BP has announced its first quarter results for 2018, with an underlying replacement cost profit of $2.6 billion – 71% up on the same quarter last year and its strongest for three years. Operating cash flow in the quarter was $5.4 billion, excluding post-tax Gulf of Mexico oil spill payments.
Group chief executive Bob Dudley says: “We have delivered another strong set of results. Our safe and reliable operations and strong financial delivery have continued into 2018.”
With the ramp-up from last year's seven new major projects, the Upstream segment delivered 14% growth in underlying production compared to the first quarter of 2017. Together with stronger oil prices, this growth resulted in underlying pre-tax earnings of $3.2 billion – the best result since the third quarter of 2014, when oil was trading at over $100 per barrel.
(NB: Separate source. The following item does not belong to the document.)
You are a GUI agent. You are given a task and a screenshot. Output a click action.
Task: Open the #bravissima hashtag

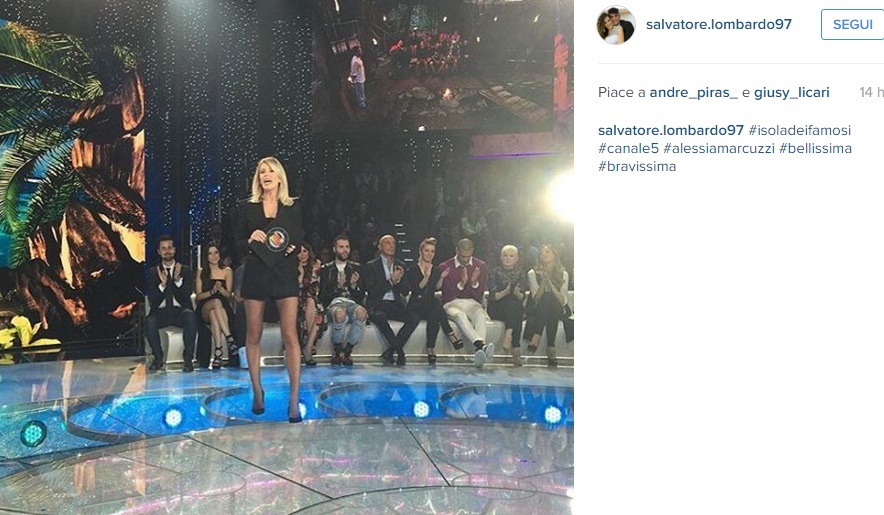point(637,166)
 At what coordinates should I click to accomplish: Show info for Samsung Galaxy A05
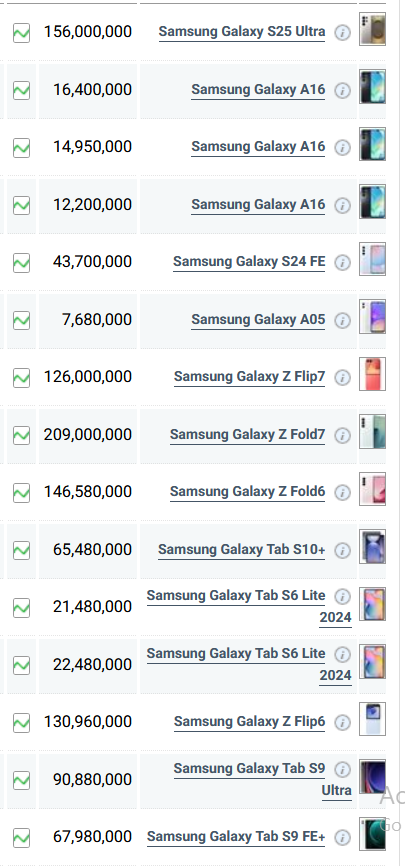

By comparison, Brent crude averaged $67 in this quarter.
Highlights during the first part of the year have included the start-up of the first of six major projects – Atoll in Egypt – as well as four final investment decisions giving the go-ahead to developments in Oman, India and two in the UK North Sea.
The Downstream reported underlying pre-tax earnings of $1.8 billion for the first quarter, with sales of premium fuels up by 5% from last year and a new production record at BP’s petrochemicals plant in Zhuhai, China.
The retail business marked its first year of operations in Mexico, with 200 sites now open there.
Looking ahead, Dudley says: “Moving through 2018, we’re determined to keep delivering our operational targets and maintaining capital discipline while growing cash flow and returns.
“Over the longer term, our new lower carbon ambitions, including clear targets for our own emissions, will help ensure that all of BP is also focused on advancing the energy transition.”